A diretora do Fórum de Londrina, juíza Lídia Maejima, disse ontem que não há previsão sobre quando o processo será encaminhado a Londrina. Ela explicou que a documentação deverá ser remetida de Curitiba pelo Correio. Ao chegar ao Fórum, o processo será distribuído e encaminhado a uma das quatro varas criminais. ‘‘Quando o juiz recebê-lo, tem prazo de 48 horas para despachar’’, explicou.
A denúncia contra Belinati foi oferecida pelo MPE no dia 21 do mês passado.
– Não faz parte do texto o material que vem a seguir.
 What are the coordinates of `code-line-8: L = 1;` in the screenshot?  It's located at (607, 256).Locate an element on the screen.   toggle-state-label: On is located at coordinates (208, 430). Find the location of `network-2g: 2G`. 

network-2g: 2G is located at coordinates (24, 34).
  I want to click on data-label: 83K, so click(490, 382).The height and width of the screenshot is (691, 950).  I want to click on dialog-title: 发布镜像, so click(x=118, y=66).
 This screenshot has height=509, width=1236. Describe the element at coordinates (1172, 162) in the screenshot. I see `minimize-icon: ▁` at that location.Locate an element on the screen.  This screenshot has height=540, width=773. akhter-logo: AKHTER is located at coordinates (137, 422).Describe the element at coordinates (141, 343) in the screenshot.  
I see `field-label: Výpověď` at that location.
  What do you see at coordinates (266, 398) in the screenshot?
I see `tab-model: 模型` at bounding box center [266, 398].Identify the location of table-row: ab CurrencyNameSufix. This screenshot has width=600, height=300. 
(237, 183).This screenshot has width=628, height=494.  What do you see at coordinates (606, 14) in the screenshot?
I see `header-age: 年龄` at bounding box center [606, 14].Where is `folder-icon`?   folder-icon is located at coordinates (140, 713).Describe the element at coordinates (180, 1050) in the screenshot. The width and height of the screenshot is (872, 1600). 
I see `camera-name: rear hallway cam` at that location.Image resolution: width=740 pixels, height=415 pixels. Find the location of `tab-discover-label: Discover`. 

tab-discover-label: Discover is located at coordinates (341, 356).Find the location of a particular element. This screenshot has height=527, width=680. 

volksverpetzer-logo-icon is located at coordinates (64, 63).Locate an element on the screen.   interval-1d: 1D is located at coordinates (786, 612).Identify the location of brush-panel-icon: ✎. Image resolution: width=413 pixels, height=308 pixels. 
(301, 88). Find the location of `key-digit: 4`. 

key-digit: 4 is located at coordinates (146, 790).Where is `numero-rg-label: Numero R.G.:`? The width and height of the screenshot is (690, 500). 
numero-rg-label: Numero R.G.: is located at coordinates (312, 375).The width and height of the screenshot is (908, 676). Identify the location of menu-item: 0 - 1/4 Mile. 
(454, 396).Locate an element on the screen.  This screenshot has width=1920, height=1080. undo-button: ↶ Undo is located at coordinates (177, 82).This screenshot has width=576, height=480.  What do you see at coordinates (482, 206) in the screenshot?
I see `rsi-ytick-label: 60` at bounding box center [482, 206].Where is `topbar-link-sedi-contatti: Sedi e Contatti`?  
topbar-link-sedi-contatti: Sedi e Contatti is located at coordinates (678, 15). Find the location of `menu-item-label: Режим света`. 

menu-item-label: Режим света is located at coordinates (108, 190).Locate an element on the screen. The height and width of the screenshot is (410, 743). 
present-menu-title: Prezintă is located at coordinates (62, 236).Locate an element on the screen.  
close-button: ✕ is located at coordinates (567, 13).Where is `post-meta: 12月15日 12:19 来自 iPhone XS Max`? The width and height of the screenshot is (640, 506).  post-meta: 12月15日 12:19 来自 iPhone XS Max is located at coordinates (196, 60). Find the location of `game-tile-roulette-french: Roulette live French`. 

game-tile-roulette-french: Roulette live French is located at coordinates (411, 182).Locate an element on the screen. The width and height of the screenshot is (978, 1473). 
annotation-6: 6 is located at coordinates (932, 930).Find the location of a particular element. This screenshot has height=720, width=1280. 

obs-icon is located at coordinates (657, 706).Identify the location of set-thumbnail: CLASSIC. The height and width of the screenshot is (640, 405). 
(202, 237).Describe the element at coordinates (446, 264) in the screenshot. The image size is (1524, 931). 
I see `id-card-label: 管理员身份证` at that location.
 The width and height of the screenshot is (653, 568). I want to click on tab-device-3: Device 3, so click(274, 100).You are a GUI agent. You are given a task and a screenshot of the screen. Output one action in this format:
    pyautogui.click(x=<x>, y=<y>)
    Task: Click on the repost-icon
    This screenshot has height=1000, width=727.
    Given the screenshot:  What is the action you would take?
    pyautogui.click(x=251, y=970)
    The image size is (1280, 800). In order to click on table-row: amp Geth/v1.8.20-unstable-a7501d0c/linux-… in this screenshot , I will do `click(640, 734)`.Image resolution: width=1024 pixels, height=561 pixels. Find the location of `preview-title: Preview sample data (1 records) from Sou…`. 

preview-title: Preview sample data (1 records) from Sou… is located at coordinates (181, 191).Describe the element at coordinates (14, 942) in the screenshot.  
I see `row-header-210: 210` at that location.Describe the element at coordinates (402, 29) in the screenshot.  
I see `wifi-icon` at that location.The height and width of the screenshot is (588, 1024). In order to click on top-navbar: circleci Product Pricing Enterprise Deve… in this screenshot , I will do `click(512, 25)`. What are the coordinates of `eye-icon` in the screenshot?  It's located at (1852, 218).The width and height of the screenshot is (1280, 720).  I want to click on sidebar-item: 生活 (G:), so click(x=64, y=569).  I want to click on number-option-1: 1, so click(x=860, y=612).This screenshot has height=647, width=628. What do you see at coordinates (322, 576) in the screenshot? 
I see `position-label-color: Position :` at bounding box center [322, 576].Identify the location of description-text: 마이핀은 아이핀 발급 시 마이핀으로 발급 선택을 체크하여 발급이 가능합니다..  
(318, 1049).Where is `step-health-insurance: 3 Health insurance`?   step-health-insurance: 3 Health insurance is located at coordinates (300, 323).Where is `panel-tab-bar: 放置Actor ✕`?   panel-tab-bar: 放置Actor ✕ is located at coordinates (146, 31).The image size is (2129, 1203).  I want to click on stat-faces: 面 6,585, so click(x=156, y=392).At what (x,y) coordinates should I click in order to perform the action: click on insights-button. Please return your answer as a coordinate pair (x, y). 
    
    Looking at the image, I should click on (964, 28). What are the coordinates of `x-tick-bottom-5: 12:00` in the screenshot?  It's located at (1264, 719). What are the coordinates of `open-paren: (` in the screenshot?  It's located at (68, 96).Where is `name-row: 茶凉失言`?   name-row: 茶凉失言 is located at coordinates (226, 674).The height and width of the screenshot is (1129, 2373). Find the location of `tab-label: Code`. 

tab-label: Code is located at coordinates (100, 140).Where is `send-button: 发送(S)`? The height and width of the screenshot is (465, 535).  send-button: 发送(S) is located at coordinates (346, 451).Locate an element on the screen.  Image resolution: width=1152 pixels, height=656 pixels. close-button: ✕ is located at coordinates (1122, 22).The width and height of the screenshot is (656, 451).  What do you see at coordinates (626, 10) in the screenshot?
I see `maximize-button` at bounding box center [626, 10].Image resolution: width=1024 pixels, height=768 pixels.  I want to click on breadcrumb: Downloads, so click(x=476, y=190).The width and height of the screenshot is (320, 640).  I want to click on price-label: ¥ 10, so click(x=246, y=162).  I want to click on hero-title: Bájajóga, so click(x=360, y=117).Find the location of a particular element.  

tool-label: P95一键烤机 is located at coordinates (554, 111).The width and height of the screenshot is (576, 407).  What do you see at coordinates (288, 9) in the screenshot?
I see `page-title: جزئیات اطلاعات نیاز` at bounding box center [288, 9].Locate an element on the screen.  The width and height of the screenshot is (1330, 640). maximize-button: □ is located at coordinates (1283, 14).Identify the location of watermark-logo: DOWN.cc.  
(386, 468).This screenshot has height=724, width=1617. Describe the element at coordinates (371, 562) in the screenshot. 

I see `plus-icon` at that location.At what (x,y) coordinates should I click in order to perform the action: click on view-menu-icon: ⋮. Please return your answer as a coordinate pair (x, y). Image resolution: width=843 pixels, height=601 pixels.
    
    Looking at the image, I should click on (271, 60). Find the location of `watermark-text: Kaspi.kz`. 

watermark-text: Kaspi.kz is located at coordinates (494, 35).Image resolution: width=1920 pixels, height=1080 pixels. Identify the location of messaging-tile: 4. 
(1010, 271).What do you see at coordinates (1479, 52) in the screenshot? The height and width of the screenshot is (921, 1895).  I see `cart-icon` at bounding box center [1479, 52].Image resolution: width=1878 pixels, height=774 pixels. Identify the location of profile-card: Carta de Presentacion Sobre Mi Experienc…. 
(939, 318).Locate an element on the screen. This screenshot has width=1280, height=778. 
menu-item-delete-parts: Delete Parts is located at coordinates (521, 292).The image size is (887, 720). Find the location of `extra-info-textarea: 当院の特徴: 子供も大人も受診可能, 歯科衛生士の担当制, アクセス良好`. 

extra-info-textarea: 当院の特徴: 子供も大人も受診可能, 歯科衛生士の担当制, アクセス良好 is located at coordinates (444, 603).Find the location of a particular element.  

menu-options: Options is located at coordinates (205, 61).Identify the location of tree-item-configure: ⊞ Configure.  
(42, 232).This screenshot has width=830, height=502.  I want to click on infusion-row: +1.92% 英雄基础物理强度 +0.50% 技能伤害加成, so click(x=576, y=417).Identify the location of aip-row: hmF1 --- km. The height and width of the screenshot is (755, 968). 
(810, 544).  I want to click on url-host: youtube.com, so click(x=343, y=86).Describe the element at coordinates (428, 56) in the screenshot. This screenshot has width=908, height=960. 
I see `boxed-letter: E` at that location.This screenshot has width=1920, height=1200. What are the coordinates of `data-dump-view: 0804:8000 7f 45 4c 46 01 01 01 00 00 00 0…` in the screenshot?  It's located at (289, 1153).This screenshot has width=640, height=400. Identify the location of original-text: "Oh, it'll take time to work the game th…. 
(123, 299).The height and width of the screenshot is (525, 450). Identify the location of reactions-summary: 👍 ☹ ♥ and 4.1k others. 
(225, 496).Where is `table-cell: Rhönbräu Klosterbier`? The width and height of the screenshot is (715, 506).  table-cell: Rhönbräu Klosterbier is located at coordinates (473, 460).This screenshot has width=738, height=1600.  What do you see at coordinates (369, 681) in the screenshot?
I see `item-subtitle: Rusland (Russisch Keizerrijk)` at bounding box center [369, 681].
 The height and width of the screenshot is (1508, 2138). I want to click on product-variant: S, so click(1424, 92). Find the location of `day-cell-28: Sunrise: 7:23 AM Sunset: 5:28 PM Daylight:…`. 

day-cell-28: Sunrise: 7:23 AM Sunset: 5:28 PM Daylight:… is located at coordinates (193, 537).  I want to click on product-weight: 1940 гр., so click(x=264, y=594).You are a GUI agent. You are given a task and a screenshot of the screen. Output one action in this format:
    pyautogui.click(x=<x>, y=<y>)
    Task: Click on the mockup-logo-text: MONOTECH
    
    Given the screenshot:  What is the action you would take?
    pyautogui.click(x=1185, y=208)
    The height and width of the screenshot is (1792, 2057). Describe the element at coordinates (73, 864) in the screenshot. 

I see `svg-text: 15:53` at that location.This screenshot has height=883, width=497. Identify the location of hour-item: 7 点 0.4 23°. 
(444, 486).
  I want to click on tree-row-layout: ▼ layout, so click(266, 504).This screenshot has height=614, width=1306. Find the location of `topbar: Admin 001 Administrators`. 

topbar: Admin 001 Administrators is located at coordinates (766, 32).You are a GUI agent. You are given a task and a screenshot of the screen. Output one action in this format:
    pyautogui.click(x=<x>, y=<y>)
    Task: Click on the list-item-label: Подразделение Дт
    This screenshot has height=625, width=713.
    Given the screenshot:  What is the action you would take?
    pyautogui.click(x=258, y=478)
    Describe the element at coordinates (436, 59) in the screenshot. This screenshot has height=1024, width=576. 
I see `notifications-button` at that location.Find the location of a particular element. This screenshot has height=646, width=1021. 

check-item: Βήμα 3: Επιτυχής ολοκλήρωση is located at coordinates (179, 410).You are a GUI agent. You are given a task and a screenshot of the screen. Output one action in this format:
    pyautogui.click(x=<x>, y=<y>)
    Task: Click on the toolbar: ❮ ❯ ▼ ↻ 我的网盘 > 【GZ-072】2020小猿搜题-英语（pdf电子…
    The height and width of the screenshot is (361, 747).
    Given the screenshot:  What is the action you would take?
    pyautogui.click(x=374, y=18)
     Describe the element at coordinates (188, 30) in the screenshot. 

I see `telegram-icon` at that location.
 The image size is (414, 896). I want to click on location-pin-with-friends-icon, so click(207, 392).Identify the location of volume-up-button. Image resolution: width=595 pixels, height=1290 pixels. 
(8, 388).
Os promotores Wanderley Carvalho da Silva e Margareth Pansolin Ferreira, além do procurador Munir Gazal acusam o prefeito cassado de formação de quadrilha, fraude em licitação e desvio de verba.
Eles se basearam na contratação do show da apresentadora Xuxa. Segundo a denúncia, apesar de o show ter sido cancelado, a prefeitura acabou pagando R$ 60 mil à empresa Archyvo X, de São Paulo, responsável pelo show. O dinheiro usado pela prefeitura teria origem nas licitações fraudulentas realizadas na extinta Comurb (atual CMTU).
A ação envolve Belinati mais 17 pessoas, das quais oito tiveram pedido de prisão requerido pela promotoria. Entre elas estão ex-secretários e ex-assessores do prefeito cassado.